## PERINTAH TUGAS 1
Salin ulang tanpa perubahan baris-baris dalam daftar, mulai dari baris yang memuat "This screenshot has width=1200, height=675." sampai dengan baris yang memuat "pos(527,260)".

## TEKS HALAMAN
▼▼▼

BAB I
PENDAHULUAN
A.
Latar Belakang
Perkembangan
peradaban kehidupan manusia secara perspektif menuntut kecakapan hidup
sebagaimana trend kebutuhan dalam era kehidupan global saat ini. Interaksi
kehidupan manusia terjadi secara global, memungkinkan terjadinya banyak
benturan baik yang bersifat budaya maupun kepribadian. Budaya dan kepribadian
manusia sesungguhnya banyak dipengaruhi oleh keyakinan dan tingkat pengetahuan
yang diperoleh dari proses pendidikan. Dengan demikian, anak sepatutnya mendapatkan
pendidikan tentang budaya kehidupan global dengan bekal kemampuan interaksi dan
kolaborasi yang baik.

▲▲▲

## PERINTAH TUGAS 2
Ringkaslah teks latar belakang di atas dalam dua kalimat.

## MATERI YANG DIBERIKAN
▼▼▼

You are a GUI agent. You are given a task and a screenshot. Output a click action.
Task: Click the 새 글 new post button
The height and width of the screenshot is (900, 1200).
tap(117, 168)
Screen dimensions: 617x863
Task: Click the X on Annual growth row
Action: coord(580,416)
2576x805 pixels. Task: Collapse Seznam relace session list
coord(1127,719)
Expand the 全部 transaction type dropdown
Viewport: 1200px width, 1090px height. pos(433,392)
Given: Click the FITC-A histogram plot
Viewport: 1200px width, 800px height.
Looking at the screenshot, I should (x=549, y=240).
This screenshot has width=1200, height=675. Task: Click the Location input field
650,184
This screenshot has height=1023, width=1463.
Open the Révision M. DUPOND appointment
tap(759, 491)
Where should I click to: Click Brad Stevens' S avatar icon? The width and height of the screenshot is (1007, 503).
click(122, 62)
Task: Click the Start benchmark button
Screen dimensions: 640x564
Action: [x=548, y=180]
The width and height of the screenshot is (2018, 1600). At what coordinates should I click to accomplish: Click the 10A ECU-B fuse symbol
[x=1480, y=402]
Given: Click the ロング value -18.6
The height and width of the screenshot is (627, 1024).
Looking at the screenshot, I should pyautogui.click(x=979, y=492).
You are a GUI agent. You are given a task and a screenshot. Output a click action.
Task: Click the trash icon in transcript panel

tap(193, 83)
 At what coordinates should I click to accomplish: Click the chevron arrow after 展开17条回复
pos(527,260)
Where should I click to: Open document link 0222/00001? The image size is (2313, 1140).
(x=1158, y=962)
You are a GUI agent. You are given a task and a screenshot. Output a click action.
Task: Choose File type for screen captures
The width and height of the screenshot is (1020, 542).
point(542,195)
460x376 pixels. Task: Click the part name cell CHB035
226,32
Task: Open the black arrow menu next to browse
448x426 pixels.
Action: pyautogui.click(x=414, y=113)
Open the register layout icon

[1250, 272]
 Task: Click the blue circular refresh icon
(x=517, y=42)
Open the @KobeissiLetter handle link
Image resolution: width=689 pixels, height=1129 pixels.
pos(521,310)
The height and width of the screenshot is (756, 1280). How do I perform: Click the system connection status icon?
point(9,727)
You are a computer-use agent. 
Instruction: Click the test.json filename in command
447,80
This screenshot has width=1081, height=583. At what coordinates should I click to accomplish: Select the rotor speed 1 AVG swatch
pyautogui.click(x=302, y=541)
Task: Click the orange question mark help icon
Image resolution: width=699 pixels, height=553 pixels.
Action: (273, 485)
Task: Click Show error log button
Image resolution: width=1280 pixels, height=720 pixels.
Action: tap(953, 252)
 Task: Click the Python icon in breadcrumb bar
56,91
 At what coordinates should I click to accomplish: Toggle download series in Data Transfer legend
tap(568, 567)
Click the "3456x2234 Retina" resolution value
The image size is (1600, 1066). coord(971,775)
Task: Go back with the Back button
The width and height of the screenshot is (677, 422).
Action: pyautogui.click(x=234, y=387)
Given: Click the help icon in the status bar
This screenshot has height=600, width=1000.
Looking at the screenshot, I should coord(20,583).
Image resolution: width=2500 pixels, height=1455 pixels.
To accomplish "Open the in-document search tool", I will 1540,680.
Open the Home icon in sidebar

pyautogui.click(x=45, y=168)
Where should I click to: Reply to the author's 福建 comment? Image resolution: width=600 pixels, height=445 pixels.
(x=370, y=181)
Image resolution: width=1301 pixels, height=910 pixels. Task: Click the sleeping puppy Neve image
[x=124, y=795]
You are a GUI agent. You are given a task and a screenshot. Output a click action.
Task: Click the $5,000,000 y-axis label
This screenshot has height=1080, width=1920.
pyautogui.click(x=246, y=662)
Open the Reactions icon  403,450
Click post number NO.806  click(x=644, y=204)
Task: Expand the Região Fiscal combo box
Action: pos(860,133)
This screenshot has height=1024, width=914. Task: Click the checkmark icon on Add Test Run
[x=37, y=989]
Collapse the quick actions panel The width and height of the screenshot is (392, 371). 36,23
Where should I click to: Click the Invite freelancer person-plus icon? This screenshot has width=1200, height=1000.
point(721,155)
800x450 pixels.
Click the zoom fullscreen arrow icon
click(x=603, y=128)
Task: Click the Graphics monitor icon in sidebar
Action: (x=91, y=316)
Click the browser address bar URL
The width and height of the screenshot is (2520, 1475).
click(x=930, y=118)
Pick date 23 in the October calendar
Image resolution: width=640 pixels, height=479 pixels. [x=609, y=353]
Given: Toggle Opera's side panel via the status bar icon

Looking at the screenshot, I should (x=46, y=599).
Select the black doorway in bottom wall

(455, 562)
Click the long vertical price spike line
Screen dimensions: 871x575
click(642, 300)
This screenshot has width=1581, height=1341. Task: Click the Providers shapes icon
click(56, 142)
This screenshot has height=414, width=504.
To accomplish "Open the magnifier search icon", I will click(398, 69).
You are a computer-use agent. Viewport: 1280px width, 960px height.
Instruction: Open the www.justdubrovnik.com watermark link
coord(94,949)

▲▲▲

## HASIL LATIHAN 1
This screenshot has width=1200, height=675. Task: Click the Location input field
650,184
This screenshot has height=1023, width=1463.
Open the Révision M. DUPOND appointment
tap(759, 491)
Where should I click to: Click Brad Stevens' S avatar icon? The width and height of the screenshot is (1007, 503).
click(122, 62)
Task: Click the Start benchmark button
Screen dimensions: 640x564
Action: [x=548, y=180]
The width and height of the screenshot is (2018, 1600). At what coordinates should I click to accomplish: Click the 10A ECU-B fuse symbol
[x=1480, y=402]
Given: Click the ロング value -18.6
The height and width of the screenshot is (627, 1024).
Looking at the screenshot, I should pyautogui.click(x=979, y=492).
You are a GUI agent. You are given a task and a screenshot. Output a click action.
Task: Click the trash icon in transcript panel

tap(193, 83)
 At what coordinates should I click to accomplish: Click the chevron arrow after 展开17条回复
pos(527,260)

## HASIL LATIHAN 2
Perkembangan peradaban manusia menuntut kecakapan hidup sesuai kebutuhan era global, sementara interaksi global memungkinkan terjadinya banyak benturan budaya maupun kepribadian. Karena budaya dan kepribadian banyak dipengaruhi oleh keyakinan dan pengetahuan yang diperoleh dari pendidikan, anak sepatutnya mendapat pendidikan tentang budaya kehidupan global beserta kemampuan interaksi dan kolaborasi yang baik.